--- What is required ---
Rewrite the part of the article on the CRTC and podcasts that begins at the words "The legal contortions" and stops after "CRTC is about to draw podcasts into its warm embrace.", changing "the bottom line" to "the upshot".

--- Extract provided ---
——
Business
The CRTC said it would leave podcasts alone. Turns out that was a myth

From the MacDonald-Laurier Institute
This article originally appeared in the Hub.
By Peter Menzies, October 4, 2023
It’s clear the regulator is about to draw podcasts into its warm embrace.
The CRTC has backtracked on its promise to leave podcasts alone.
On May 12, the federal regulator stated in its “Myths and Facts” release that concerns it would regulate content such as podcasts were a “myth” and the “fact” of the matter was that “a person who creates audio or video content or creates a podcast, is not a broadcaster under” the Online Streaming Act (Bill C-11).
That “fact” didn’t live long. It expired September 29 when, in its first decisions since being granted authority over the internet, the CRTC changed lanes.
While it was careful to state that podcasters themselves don’t have to register with the Commission, the web-based platforms that make podcasts available must do so. Indeed, podcasters may not be broadcasters, but very much as predicted by the legislation’s critics, the CRTC has found ways to bring them into scope anyway.
It decided that podcasts constitute “programs under the Broadcasting Act, given that they are comprised of sounds intended to inform, enlighten or entertain.”
The regulator’s decision further explains that while podcasters may not be broadcasters, the transmission of podcasts over the internet most definitely “constitutes broadcasting” which makes those entities that platform podcasts into cable companies.
So while the CRTC concedes that while “the Broadcasting Act does not give the Commission a mandate to regulate creators of programs” it nevertheless makes clear that its powers do cover “those services that are involved in the broadcasting of programs, which are referred to as broadcasting undertakings.”
Is your head spinning yet?
The legal contortions continue throughout the decision, but the clear takeaway, the bottom line, is that, while it keeps insisting it doesn’t intend to regulate the content of podcasts, it is very concerned about the content of podcasts and if it can’t legally regulate them, it’ll make sure someone else does it for them.
Paragraph 223 of its decision makes it clear the CRTC is about to draw podcasts into its warm embrace.
Without information about online undertakings that transmit or retransmit podcasts, it would be more difficult for the Commission to ensure the achievement of the objectives of … the Broadcasting Act, which relate to, among other things, providing a reasonable opportunity for the public to be exposed to the expression of differing views on matters of public concern, and (that) the programming provided by the Canadian broadcasting system should be varied and comprehensive, providing a balance of information, enlightenment and entertainment for people of all ages, interests and tastes.
In other words, what the CRTC denounced as “myth” in the spring has become a “fact” in the fall. It has kicked open the door to the regulation of online content, if not directly then by proxy through the platforms that deliver the work of podcasters to their audiences.
——
--- Given material ---
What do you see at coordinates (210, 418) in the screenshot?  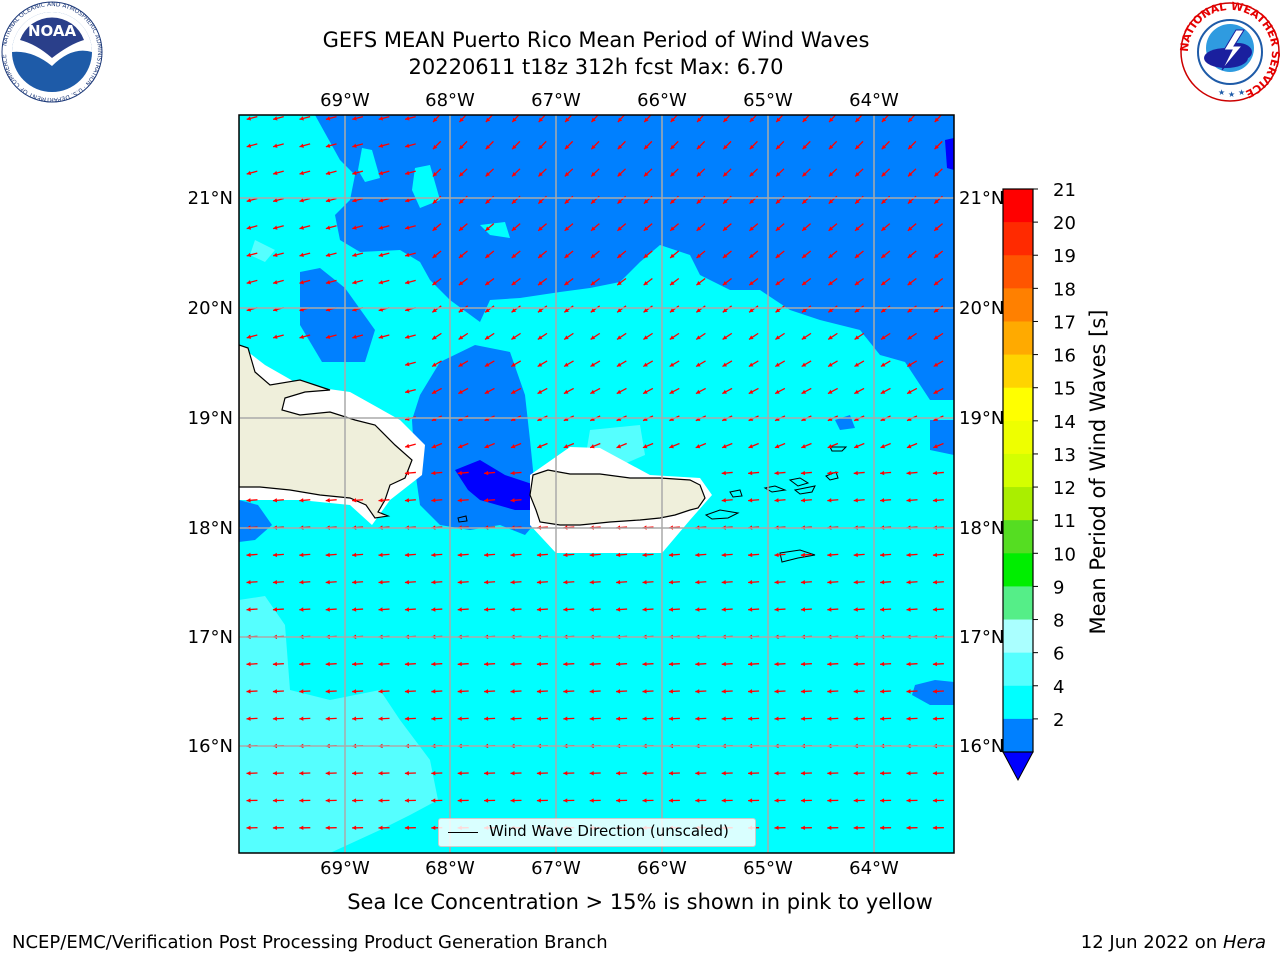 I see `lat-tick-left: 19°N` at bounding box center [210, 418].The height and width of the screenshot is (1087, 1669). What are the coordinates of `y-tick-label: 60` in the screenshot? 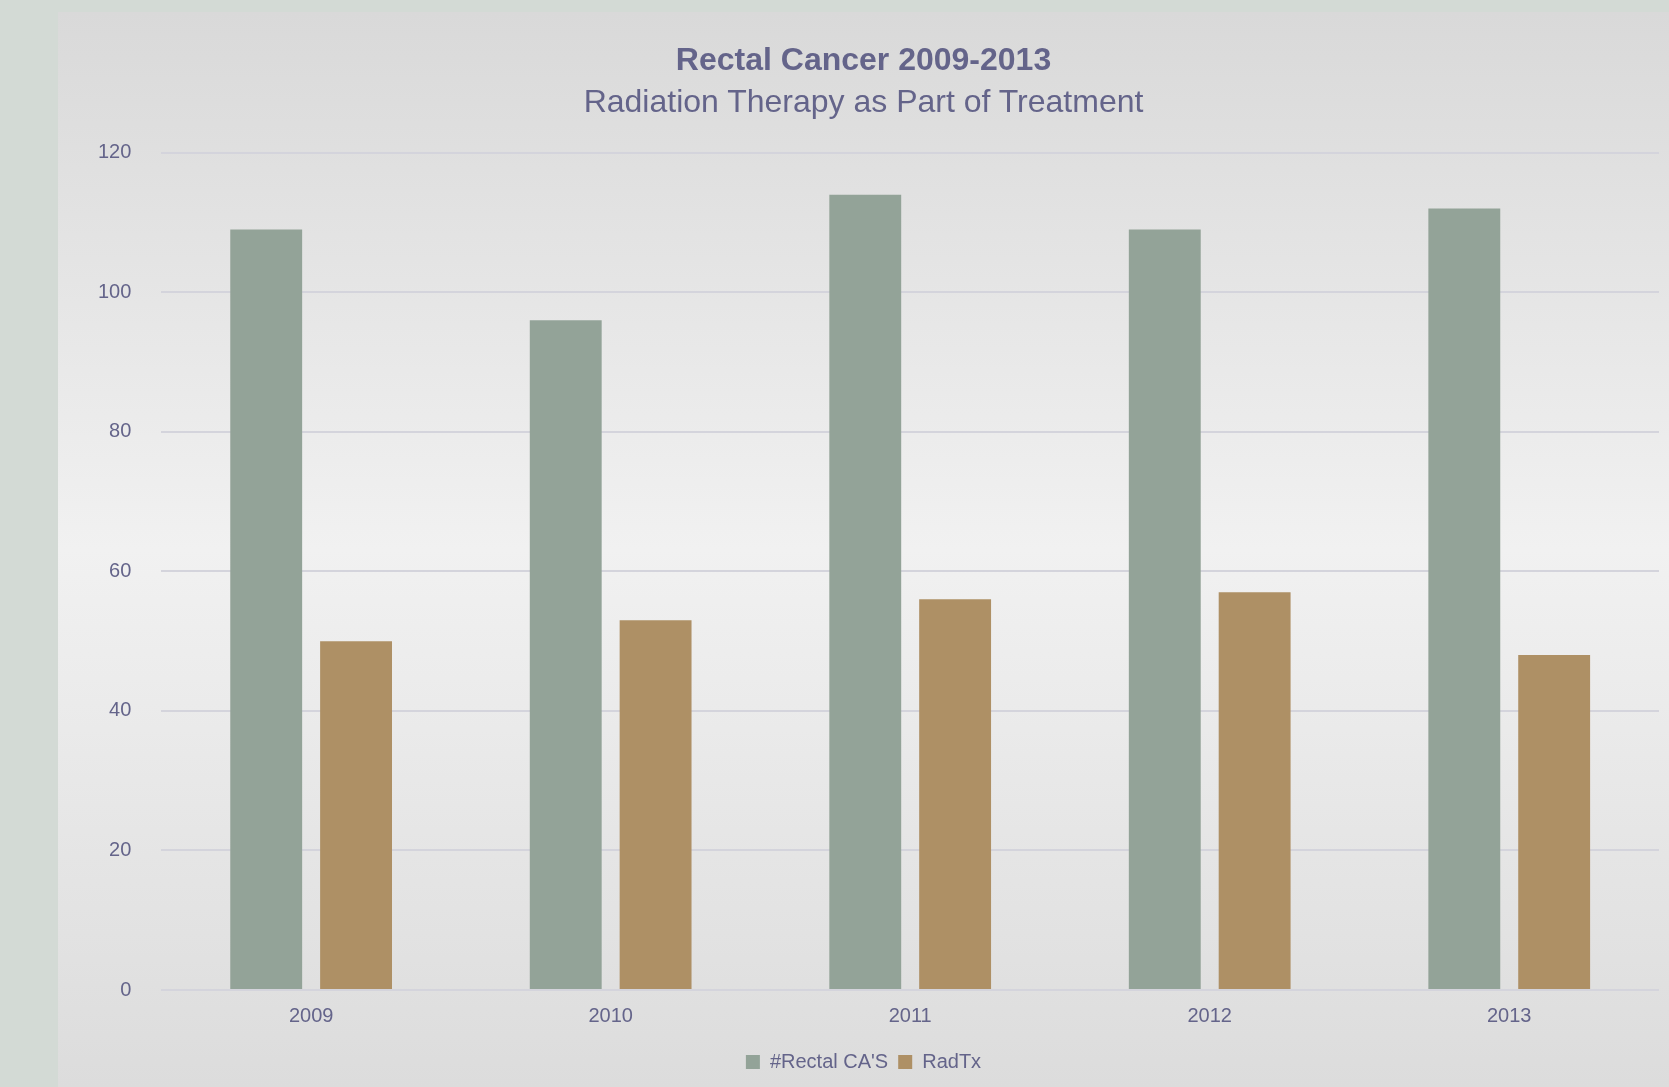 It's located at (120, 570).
——
--- Task answer ---
The legal contortions continue throughout the decision, but the clear takeaway, the upshot, is that, while it keeps insisting it doesn’t intend to regulate the content of podcasts, it is very concerned about the content of podcasts and if it can’t legally regulate them, it’ll make sure someone else does it for them.
Paragraph 223 of its decision makes it clear the CRTC is about to draw podcasts into its warm embrace.